» **PROBLEM**:
Report each line from the records where the string "Hand" turns up.

____________________

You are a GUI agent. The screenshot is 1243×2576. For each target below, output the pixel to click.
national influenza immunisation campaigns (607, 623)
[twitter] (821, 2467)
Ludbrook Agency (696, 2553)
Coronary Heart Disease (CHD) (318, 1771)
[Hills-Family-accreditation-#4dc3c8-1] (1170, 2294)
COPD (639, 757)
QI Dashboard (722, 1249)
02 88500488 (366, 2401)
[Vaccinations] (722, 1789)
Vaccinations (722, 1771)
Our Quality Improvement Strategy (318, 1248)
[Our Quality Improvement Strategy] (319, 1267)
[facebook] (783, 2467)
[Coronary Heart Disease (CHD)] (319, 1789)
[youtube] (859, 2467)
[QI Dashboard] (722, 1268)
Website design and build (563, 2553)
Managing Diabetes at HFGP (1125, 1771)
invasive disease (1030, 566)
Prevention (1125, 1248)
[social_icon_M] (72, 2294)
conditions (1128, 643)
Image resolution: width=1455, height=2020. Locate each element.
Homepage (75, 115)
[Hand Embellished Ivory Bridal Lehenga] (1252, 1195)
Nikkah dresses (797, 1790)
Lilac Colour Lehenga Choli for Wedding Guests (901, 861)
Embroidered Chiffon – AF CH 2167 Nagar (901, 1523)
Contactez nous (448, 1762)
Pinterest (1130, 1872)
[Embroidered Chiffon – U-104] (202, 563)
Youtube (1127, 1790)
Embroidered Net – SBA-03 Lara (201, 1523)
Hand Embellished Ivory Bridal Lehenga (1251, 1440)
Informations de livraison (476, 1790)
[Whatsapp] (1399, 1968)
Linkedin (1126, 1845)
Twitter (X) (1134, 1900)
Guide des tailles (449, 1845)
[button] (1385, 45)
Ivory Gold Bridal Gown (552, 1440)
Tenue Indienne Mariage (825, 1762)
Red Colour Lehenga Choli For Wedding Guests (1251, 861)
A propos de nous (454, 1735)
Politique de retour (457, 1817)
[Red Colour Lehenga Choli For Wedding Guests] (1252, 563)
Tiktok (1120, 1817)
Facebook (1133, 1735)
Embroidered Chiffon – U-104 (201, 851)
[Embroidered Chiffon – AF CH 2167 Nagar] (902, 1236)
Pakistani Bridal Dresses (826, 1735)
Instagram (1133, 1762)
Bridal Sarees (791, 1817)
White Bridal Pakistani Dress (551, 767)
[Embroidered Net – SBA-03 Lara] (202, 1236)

____________________

» **EXERCISE RESPONSE**:
[Hand Embellished Ivory Bridal Lehenga] (1252, 1195)
Hand Embellished Ivory Bridal Lehenga (1251, 1440)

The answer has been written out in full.